## To be done
1. In the text about Detroit's 2020 election, how many new ballot boxes did the Wayne County canvassers visit the Detroit Department of Elections to examine and approve?
2. Write the next paragraph of the text about Detroit's ballot boxes, picking up right after its final sentence.

## Source document
▼

By now, most of America knows that when it comes to voting, Detroit is one of the most corrupt cities in America.

Thugs, which included paid election workers and scores of outside agitators at the TCF Center in Detroit, were used to distract, threaten, bully and intimidate GOP and Independent poll workers. At the same time, in the wee hours of the morning, boxes of ballots were delivered in an unmarked van filled with ballots that appeared in a back hallway of the largest absentee ballot counting center in Michigan.

After winning the election in 2016, Michigan residents witnessed Donald Trump’s popularity explode in their state. Rallies were larger, more Trump signs appeared in front yards across the state, and Trump flags and banners were everywhere. Miles of boats lined up for Trump boat parades in the Great Lakes State. Trump, who could see the enthusiasm for his campaign exploding in Michigan, once again chose Grand Rapids, MI as his final campaign stop of the season. Cars lined up for over 6 miles to get into the venue, and once inside, Trump supporters waited in line for over one mile. Meanwhile, Joe Biden skipped the state in favor of campaigning from his basement.

Curiously, like several hotly contested major cities in states across America, Joe Biden managed to erase Donald Trump’s lead in Michigan on the day after the election that many Michiganders still believe was stolen. Immediately after the election, several groups of concerned citizens were formed for the purpose of getting to the truth about what happened in the 2020 election. One group, however, the Michigan Citizens for Election Integrity (, has made incredible discoveries that should cause every American to pause and question the outcome of Michigan’s elections, especially in Detroit. 100 Percent Fed Up is working closely with their group and will be releasing its findings in a series of reports.

Here is Part I in a series of stunning reports from MC4EI:

Detroit used defective ballot boxes last November.

The Detroit Department of Elections, under the authority of City Clerk Janice Winfrey, allegedly used defective ballot boxes in the November 2020 elections.

This was reported to both legal counsels at the Wayne County Board of Canvassers and the Senate Oversight Committee, which recommended an investigation by the Secretary of State and the Attorney General. But none appears to have occurred, despite the fact that, under Michigan law, if a clerk is found guilty of using an unapproved ballot container in an election, it is a misdemeanor crime punishable by up to 90 days in jail.

Detroit City Clerk Janice Winfrey

The following is an excerpt from a soon-to-be-released report by Michigan Citizens for Election Integrity (, entitled “TCF Timeline: the 2020 Detroit General Election”:

Both Wayne County Board of Canvassers Chair, Monica Palmer and her fellow GOP canvasser, Bill Hartmann, had been to the DOE (Detroit Department of Elections) in January before the elections to examine and approve 50 new ballot boxes (metal transfer cases in which ballots are stored from the election through the canvass). While there, Hartmann noticed the back end of one of the boxes caved in when he pressed against it. The spot welds attaching the back end or “back beam” to the frame had failed. “Where the seams are you could shove papers right through the back of them,” Palmer told a Senate Committee. Concerned, Hartmann decided to test the others. Soon the canvassers were going from box to box reaching inside and giving a good “slap” on the back end from the inside out. Hartman recalled dozens of boxes failed this simple test.

▲

## Recorded data
▼

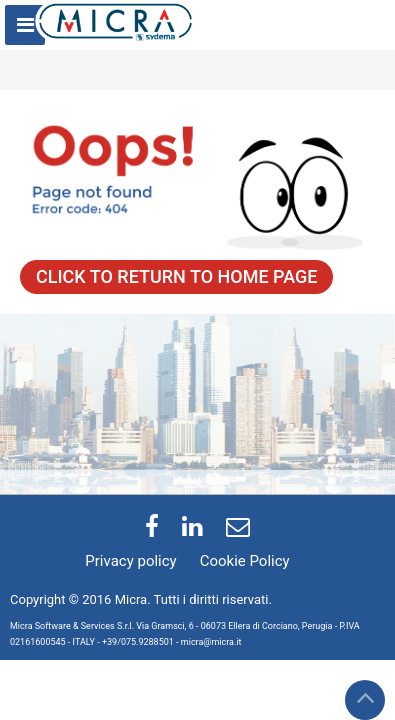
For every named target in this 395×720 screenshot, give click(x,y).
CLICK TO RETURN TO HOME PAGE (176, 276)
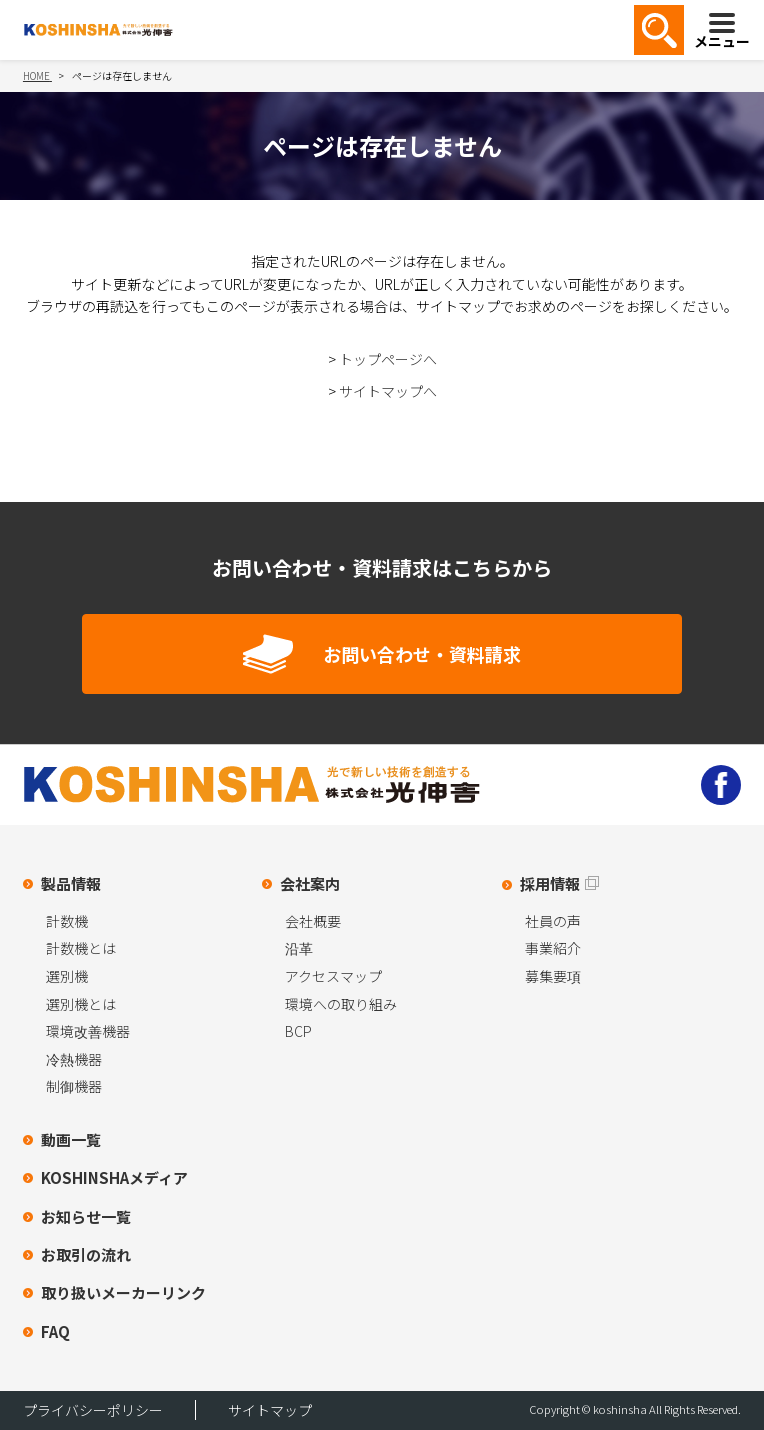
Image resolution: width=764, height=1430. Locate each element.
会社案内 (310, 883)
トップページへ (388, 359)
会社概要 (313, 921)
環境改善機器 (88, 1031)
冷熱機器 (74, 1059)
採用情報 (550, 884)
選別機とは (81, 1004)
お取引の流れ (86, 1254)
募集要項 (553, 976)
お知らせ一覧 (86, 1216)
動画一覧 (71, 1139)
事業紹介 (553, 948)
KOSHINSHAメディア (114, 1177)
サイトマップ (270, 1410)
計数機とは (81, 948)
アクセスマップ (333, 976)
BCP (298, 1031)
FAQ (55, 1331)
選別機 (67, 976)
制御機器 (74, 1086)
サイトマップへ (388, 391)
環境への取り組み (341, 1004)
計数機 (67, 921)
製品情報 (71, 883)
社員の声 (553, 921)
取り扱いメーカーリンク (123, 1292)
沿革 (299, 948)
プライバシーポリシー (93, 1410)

▲

## Answers for the exercise
1. 50 new ballot boxes.

2.
“None of the boxes had any markings on them. No company name or any indication of what company manufactured them.” -Bill Hartmann, member of GOP Wayne County Board of Canvassers

He found it peculiar that “none of the boxes had any markings on them. No company name or any indication of what company manufactured them.” He then examined the cardboard boxes they arrived in. Again, there was no indication of a manufacturer or even any printed wording. Since the boxes were defective and the chain of custody could easily be compromised by someone slipping ballots through the gaps at the back, the canvassers ordered them to be repaired or replaced followed by a second attempt at certification. They recommended not using the same company due to its abysmal failure rate.

“The boxes were defective and the chain of custody easily compromised by someone slipping ballots through the gap in the back.” 

So, when Palmer and Hartmann arrived at the counting board floor on Election Day, they were appalled to find boxes to which they themselves had affixed and signed stickers back in January warning: “Not approved for use as a ballot container.” Palmer testified to Senator Ed McBroom: “I did observe several counting boards that were using the unapproved containers.” She emailed the Canvassing Board’s legal counsel. Under Michigan law, a clerk using an unapproved container could be charged with a misdemeanor. She then asked the Senators: “How are these processes happening? Especially when we had the Secretary of State send oversight in there to help improve things.”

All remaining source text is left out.